The fitting plate 24 further comprises another receiving part, namely a hole 25. Further, there are at least one, but preferably two, lashing plates 26 arranged parallel to each other and dimensioned with respect to each other so that the fitting plates 24 can be arranged and pivoted freely between them. 14 are provided. The lashing plate 26 is provided with holes 27 aligned with each other. The fitting plate 24 is further arranged between the lashing plates 26 so that the holes 25 of the fitting plate 24 are aligned with the holes 27 of the lashing plate 26, and is connected to the lashing plate 26 using bolts 28. Bolt 28 is threaded through holes 25 and 27 and forms the pivot for fitting plate 24. A stop latch 29 welded to the lashing plate 26 defines the pivotable range of the fitting plate 24 so that the fitting plate 24 is easily accessible by a harbor worker who secures the shackle 22 of the tension screw 20. Always placed where possible. However, the stop latch 29 also ensures that this normal intended pivoting is not disturbed during voyage, outside the normal pivoting range of the fitting plate 24 caused by the maximum pivoting angle of the fitting plate 24 during voyage. It is spread out.

Assuming an imaginary line 30 passing through the central longitudinal axis of the bolt 28 and extending parallel to them between the lashings 18 and 19 (FIG. 2), the holes 23 are located on either side of this line 30. Therefore, the fitting plate forms a two-armed lever. Although not required, it is particularly advantageous if the holes 23 and 27 form an equilateral triangle with the holes 27 and/or the bolts 28 as the tip, as in the illustrated embodiment. Therefore, the respective distances h of the two holes 23 to the line 30 are equal, so that the lever arms for the lashings 18, 19 are equal.

Therefore, the fitting plate 24 forms a seesaw. As soon as one or both of the lashings 18, 19 apply tension to the fitting plate 24, the fitting plate 24 turns in response to its force and leverage.
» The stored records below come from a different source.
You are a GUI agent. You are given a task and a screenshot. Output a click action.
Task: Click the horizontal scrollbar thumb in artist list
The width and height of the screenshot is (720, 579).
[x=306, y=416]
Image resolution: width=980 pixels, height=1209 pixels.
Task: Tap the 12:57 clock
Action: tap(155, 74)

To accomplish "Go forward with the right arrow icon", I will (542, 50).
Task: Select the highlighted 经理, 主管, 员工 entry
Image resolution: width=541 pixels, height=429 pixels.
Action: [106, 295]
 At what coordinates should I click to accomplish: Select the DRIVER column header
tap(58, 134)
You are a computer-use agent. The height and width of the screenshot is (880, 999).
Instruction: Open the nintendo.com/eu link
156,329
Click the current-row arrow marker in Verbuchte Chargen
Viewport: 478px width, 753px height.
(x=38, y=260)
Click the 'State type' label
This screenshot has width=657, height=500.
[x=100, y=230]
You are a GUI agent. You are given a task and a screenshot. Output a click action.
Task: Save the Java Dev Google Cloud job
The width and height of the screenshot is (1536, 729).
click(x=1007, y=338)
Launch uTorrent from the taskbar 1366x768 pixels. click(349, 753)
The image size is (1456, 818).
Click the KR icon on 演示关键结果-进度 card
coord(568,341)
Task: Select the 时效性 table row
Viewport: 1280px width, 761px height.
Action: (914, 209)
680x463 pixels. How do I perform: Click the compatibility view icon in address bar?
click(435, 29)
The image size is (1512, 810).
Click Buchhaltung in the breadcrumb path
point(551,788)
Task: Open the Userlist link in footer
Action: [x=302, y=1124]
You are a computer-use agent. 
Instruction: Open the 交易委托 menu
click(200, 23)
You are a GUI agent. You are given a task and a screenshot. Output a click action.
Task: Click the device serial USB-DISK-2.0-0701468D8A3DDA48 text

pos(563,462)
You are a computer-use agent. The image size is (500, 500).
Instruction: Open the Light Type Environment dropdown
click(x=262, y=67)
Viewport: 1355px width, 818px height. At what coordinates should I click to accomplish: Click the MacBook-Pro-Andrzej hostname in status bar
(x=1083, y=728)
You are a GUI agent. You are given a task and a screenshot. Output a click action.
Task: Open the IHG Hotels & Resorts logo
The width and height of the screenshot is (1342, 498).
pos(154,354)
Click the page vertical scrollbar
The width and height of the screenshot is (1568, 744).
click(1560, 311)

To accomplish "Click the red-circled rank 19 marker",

As soon as the moment reaches equilibrium, the fitting plate takes a rest position. However, as soon as any asymmetric change in force occurs, a new adjustment of the fitting plate 14 takes place until the moment equilibrium is reached again. In this way, the fixed lashings 18, 19 and/or the corresponding fixing points are optimally loaded. Possible inaccuracies such as unevenly tensioned lashings 18,19, asymmetrical loading of the lashings 18,19, component dimensional tolerances, large twist lock play, etc. are automatically balanced using the fitting plate 24. It

In the embodiment described above according to FIGS. 1 to 3, tension compensation is imposed via the fitting plate 24 on the shackle 22 mounted on the lashing plate 26. Alternatively, it is also possible to impose tension on the lower end of the lashing rod 21 facing the tension screw 20. This variant is shown in FIG.

In this case, the fitting plate 31 is fixed to the connecting tension screw 32. The two lashing rods 21 are fixed to the fitting plate 31. In this case, therefore, only one tension screw 32 is needed, which tension screw 32 is fixed to the lashing plate 26 by the other lower end, which lashing plate 26 is in some cases appropriately reinforced. To be done.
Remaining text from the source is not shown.